§ WORK INSTRUCTION 1
Summarize the eco-friendly packaging article in two sentences.
§ WORK INSTRUCTION 2
List every environmental problem of e-commerce that the eco-friendly packaging article attributes to Ecocart's Dark Side of E-Commerce report.
§ WORK INSTRUCTION 3
Extend the eco-friendly packaging article, continuing on from its final sentence.

§ GIVEN TEXT
Eco-friendly packaging isn’t merely nice-to-have greenwashing these days but the hallmark of an ethically responsible business. The e-commerce explosion in recent years has put a great ecological strain on the planet—and how we package and transport goods is part of this. Collectively, we know there must be a better way.

Greenwashing is when brands present an environmentally conscious public image, but it is just that – an image. Organisations’ practice and culture don’t back up their supposed eco-credentials. For customers, it often creates cynicism and suspicion, as it undermines good works that reputable businesses are doing, and it can be hard to spot the genuinely caring companies in amongst the busy throng of empty ‘green’ messaging. So, syncing your behaviour and your message is vital.

Usefully, eco-friendly packaging can also make sound sense financially speaking, so it’s good for any e-commerce business to explore their eco-friendly options. In this blog, we will discover different types of eco-friendly packaging, whether that’s biodegradable, compostable or recyclable. Some products – like plastics, tape, or bubble wrap – are trickier to swap out to more planet-friendly options, but where there’s a will, there’s a way. Thinking forward, we will also look into innovation in materials science and product design, for eco-friendly packaging ideas that are clever and kind to our planet.

Here at Faire, we’re uniquely positioned, as a conduit between wholesale and retail brands, to have our finger on the pulse of eco-friendly business practices and consciously support organisations doing things the right way. We invite eco-conscious businesses to sell their products via our platform and link up with other brands who need eco-friendly packaging solutions. Because it’s great when everyone – and the Earth – wins.

In this post, we’ll cover:

Why is eco-friendly packaging important for brands?

The environmental impact of e-commerce has become a heated topic in recent years. Since the COVID-19 pandemic, e-commerce growth has become a super-fuelled juggernaut – stemming, in part, from lockdown orders, the move to working from home, and the resulting shift in online behaviour. E-commerce offers a truly global solution to these changes; aided by technological democratisation, economically advantageous outsourcing, and seamless worldwide shipping, amongst a myriad of other things. However, conversely, this global solution has also become a global problem – on a scale we’ve never seen before.

E-commerce growth isn’t set to stop anytime soon. Great for us, but for the environment – not so much. As Ecocart’s Dark Side of E-Commerce report highlights, e-commerce is responsible for growing carbon emissions from shipping transportation, as well as giant fossil-fuelled servers hosting sprawling websites, whilst not forgetting the mountains of non-recyclable packaging materials and cheaply processed returns going straight to landfill.

§ INFORMATION SHOWN
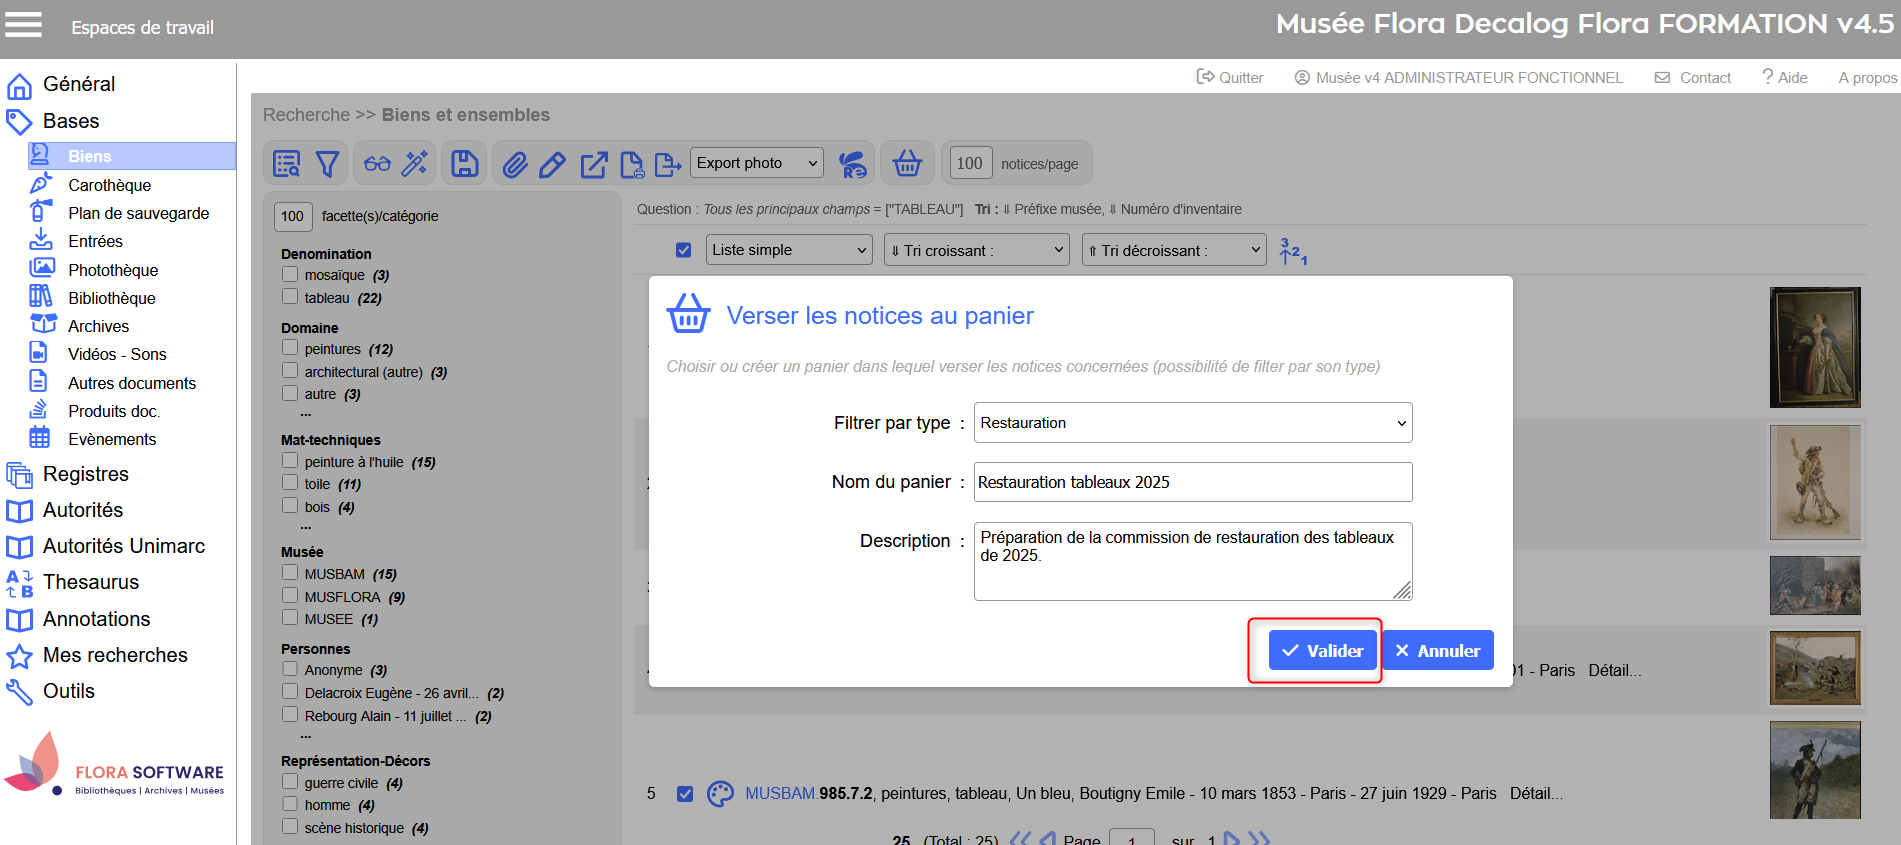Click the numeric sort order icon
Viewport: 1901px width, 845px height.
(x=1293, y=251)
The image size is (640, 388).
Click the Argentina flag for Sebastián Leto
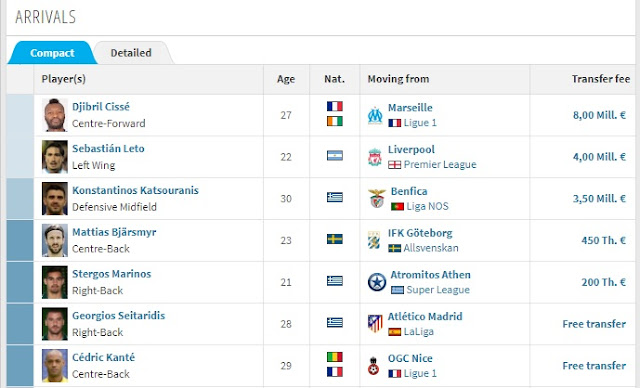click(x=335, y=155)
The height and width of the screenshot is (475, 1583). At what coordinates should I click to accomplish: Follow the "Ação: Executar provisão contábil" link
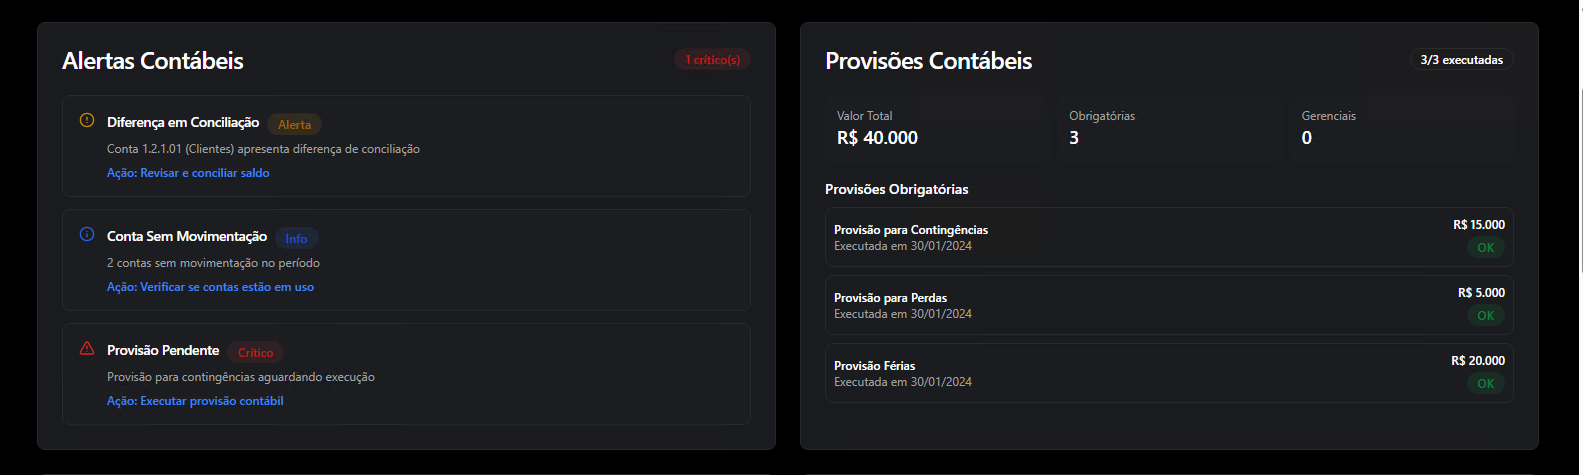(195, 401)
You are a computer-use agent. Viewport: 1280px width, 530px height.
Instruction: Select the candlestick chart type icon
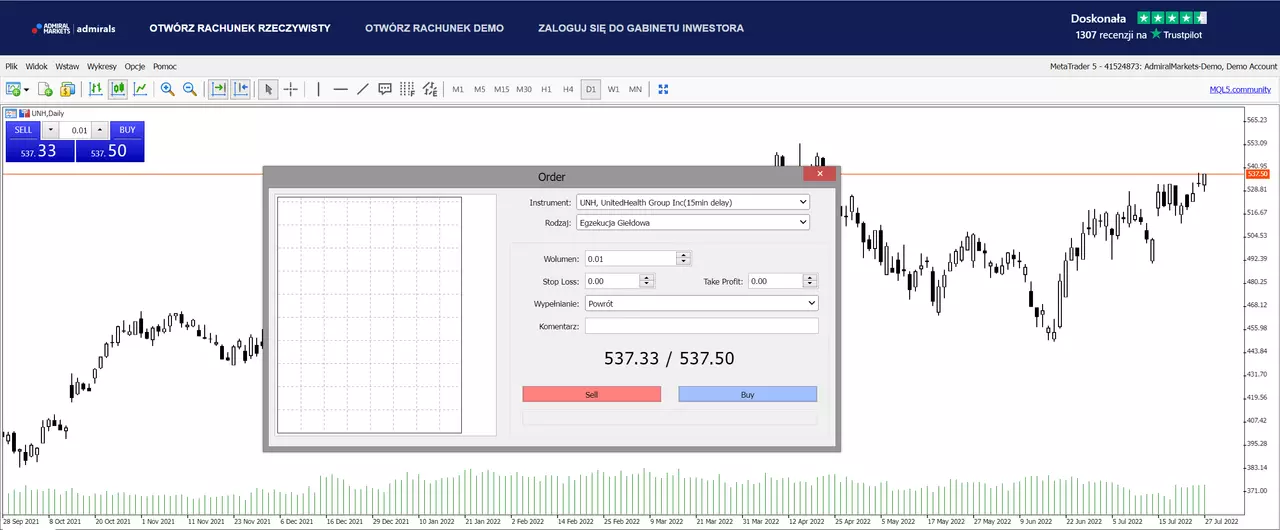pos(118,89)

§ RESPONSE 1
Eco-friendly packaging has become the hallmark of an ethically responsible business, because the growth of e-commerce, accelerated since the COVID-19 pandemic, has put a great ecological strain on the planet. The article warns that greenwashing breeds customer cynicism, notes that eco-friendly packaging can also make financial sense, and presents Faire as a platform connecting eco-conscious businesses with brands that need such packaging.

§ RESPONSE 2
- Growing carbon emissions from shipping transportation
- Giant fossil-fuelled servers hosting sprawling websites
- Mountains of non-recyclable packaging materials
- Cheaply processed returns going straight to landfill

§ RESPONSE 3
Undoubtedly, this is grim reading for any eco-conscious e-commerce business. But there are ways to slow or stop the tide, your business decisions can make a difference. Eco-friendly packaging is an easy way for a brand to show it cares about the environment – like its eco-conscious clients. Don’t just talk the talk, walk the walk.

Give consumers ease-of-mind when purchasing your products

Eco-friendly solutions have become an essential consideration for any business wanting to mitigate their environmental footprint. And this matters to consumers too; for example, over 40% of European customers are willing to pay a premium for ecological transportation of online purchases. However, businesses like yourselves are often unsure how to turn this desire for change into reality. Customers are confused about how to put this into practice and what the best options are for themselves and the environment.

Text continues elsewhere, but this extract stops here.